# [WHAT YOU SHOULD DO]
Transcribe the data that follows precisely, omitting nothing.

==== ENTRIES SHOWN

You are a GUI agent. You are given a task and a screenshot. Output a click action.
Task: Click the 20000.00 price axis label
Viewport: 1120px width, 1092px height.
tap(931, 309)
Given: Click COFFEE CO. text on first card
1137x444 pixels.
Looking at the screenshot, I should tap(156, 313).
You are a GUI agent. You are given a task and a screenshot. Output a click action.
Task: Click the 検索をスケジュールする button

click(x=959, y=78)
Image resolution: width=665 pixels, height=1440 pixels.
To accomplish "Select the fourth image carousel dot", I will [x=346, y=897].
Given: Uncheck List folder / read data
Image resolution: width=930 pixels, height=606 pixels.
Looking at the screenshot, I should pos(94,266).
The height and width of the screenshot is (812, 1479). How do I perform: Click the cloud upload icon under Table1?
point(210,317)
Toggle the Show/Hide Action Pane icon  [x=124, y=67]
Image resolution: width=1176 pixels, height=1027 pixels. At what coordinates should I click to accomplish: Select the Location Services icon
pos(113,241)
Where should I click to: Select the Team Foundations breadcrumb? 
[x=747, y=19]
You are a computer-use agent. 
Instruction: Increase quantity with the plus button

========

# [PROBLEM SOLUTION]
You are a GUI agent. You are given a task and a screenshot. Output a click action.
Task: Click the 20000.00 price axis label
Viewport: 1120px width, 1092px height.
tap(931, 309)
Given: Click COFFEE CO. text on first card
1137x444 pixels.
Looking at the screenshot, I should tap(156, 313).
You are a GUI agent. You are given a task and a screenshot. Output a click action.
Task: Click the 検索をスケジュールする button

click(x=959, y=78)
Image resolution: width=665 pixels, height=1440 pixels.
To accomplish "Select the fourth image carousel dot", I will [x=346, y=897].
Given: Uncheck List folder / read data
Image resolution: width=930 pixels, height=606 pixels.
Looking at the screenshot, I should pos(94,266).
The height and width of the screenshot is (812, 1479). How do I perform: Click the cloud upload icon under Table1?
point(210,317)
Toggle the Show/Hide Action Pane icon  [x=124, y=67]
Image resolution: width=1176 pixels, height=1027 pixels. At what coordinates should I click to accomplish: Select the Location Services icon
pos(113,241)
Where should I click to: Select the Team Foundations breadcrumb? 
[x=747, y=19]
You are a computer-use agent. 
Instruction: Increase quantity with the plus button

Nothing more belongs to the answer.